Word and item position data

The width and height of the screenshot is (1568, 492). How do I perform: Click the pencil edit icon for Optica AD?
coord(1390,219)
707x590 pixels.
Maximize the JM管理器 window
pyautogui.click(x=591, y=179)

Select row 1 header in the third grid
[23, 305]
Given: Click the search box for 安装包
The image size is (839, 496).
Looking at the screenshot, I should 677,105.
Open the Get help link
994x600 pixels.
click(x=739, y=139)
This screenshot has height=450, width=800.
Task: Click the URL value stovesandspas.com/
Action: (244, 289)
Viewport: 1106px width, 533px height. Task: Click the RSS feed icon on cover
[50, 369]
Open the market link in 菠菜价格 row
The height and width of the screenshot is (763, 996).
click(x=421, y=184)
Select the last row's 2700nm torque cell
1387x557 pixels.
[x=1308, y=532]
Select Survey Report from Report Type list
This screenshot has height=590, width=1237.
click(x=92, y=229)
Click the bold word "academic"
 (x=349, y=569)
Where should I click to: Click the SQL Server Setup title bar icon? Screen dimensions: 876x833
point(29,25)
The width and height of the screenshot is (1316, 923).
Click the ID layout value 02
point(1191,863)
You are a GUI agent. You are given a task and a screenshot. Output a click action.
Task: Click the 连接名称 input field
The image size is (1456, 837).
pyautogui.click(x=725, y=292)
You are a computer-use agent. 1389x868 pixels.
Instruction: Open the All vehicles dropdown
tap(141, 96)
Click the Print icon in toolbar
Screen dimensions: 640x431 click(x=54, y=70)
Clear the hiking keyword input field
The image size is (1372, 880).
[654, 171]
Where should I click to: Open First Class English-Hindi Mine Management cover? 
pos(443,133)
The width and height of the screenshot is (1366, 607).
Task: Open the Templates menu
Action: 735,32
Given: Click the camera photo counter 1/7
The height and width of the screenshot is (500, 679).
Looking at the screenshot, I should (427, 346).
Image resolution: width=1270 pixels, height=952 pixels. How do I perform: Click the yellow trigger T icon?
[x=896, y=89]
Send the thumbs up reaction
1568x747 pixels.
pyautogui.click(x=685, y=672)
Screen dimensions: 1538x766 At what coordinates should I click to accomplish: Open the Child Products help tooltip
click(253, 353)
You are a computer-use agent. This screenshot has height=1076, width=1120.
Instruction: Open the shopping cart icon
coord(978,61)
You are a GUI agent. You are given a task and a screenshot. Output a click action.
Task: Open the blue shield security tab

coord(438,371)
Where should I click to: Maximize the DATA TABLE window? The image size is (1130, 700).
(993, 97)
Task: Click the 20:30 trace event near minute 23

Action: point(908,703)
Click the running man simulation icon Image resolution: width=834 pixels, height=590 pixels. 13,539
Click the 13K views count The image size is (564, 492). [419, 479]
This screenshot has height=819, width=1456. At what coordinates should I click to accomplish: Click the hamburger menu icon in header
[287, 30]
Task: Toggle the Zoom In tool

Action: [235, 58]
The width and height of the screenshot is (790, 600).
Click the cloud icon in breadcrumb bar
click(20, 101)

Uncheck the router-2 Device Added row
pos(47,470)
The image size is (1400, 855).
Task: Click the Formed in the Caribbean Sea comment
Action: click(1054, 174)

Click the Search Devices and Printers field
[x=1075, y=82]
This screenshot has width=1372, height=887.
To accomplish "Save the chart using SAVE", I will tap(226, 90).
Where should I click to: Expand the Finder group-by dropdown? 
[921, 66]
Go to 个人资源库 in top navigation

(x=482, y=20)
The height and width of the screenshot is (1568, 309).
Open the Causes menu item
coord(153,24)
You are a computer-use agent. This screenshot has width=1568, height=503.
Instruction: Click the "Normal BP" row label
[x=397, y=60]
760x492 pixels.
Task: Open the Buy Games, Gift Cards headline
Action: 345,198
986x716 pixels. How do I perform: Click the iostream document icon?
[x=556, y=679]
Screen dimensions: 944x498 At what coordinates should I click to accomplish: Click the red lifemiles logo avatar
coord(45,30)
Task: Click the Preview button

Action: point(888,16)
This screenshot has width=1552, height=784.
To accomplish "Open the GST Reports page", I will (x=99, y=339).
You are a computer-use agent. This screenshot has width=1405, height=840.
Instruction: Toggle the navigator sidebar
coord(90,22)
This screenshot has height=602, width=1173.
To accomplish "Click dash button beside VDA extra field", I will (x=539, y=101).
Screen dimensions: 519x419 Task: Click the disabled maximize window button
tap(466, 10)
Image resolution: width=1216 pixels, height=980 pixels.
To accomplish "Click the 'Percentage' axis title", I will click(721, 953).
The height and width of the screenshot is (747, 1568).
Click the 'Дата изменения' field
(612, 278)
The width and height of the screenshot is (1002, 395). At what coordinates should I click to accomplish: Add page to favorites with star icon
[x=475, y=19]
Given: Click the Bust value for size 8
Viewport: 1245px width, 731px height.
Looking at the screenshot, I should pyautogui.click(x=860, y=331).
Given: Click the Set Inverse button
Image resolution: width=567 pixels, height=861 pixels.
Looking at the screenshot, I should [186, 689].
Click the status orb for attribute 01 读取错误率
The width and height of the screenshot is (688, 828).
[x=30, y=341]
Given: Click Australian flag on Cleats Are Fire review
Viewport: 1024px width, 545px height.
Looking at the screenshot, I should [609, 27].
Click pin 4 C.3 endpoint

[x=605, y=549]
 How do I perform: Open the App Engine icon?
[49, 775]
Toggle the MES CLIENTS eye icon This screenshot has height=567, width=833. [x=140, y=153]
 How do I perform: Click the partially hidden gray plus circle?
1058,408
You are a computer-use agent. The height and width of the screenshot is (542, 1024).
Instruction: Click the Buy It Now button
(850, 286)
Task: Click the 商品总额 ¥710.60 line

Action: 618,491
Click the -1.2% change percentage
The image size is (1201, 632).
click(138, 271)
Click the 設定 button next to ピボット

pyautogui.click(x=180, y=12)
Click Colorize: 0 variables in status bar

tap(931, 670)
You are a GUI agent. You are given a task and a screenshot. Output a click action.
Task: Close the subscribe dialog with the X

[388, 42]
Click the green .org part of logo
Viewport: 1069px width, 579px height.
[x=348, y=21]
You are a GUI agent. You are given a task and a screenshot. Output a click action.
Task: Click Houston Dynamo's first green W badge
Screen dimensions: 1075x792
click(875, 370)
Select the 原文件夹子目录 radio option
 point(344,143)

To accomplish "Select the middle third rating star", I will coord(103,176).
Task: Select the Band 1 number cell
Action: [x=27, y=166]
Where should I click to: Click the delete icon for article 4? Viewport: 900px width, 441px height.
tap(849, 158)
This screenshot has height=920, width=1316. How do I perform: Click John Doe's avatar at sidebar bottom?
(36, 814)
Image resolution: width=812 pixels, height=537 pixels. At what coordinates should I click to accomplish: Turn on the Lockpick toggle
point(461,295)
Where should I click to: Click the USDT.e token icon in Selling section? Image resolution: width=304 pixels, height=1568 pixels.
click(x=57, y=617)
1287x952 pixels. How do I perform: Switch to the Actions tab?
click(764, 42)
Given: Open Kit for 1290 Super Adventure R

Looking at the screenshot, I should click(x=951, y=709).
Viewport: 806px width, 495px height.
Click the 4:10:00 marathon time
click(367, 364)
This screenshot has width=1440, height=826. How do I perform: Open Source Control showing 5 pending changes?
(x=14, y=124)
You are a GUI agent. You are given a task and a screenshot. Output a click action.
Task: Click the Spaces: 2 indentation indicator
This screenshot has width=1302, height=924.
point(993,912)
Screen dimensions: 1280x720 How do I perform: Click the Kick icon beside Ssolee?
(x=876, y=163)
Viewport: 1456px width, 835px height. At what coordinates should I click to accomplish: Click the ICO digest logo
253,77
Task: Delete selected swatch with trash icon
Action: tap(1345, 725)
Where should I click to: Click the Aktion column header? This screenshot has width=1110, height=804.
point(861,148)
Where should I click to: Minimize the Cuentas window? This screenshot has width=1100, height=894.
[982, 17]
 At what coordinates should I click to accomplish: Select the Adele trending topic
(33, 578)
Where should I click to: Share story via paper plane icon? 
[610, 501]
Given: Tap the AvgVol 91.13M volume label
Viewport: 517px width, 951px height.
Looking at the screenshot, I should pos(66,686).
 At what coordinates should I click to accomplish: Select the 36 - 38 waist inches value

> [Exercise objective]
Reproduce the material, starting at the line containing "Task: Click the 20:30" and ending at the line containing "Action: 345,198", with "path bar" in place of "breadcrumb bar" and nothing else altered.

> [Complete response]
Task: Click the 20:30 trace event near minute 23

Action: point(908,703)
Click the running man simulation icon Image resolution: width=834 pixels, height=590 pixels. 13,539
Click the 13K views count The image size is (564, 492). [419, 479]
This screenshot has height=819, width=1456. At what coordinates should I click to accomplish: Click the hamburger menu icon in header
[287, 30]
Task: Toggle the Zoom In tool

Action: [235, 58]
The width and height of the screenshot is (790, 600).
Click the cloud icon in path bar
click(20, 101)

Uncheck the router-2 Device Added row
pos(47,470)
The image size is (1400, 855).
Task: Click the Formed in the Caribbean Sea comment
Action: click(1054, 174)

Click the Search Devices and Printers field
[x=1075, y=82]
This screenshot has width=1372, height=887.
To accomplish "Save the chart using SAVE", I will tap(226, 90).
Where should I click to: Expand the Finder group-by dropdown? 
[921, 66]
Go to 个人资源库 in top navigation

(x=482, y=20)
The height and width of the screenshot is (1568, 309).
Open the Causes menu item
coord(153,24)
You are a computer-use agent. This screenshot has width=1568, height=503.
Instruction: Click the "Normal BP" row label
[x=397, y=60]
760x492 pixels.
Task: Open the Buy Games, Gift Cards headline
Action: 345,198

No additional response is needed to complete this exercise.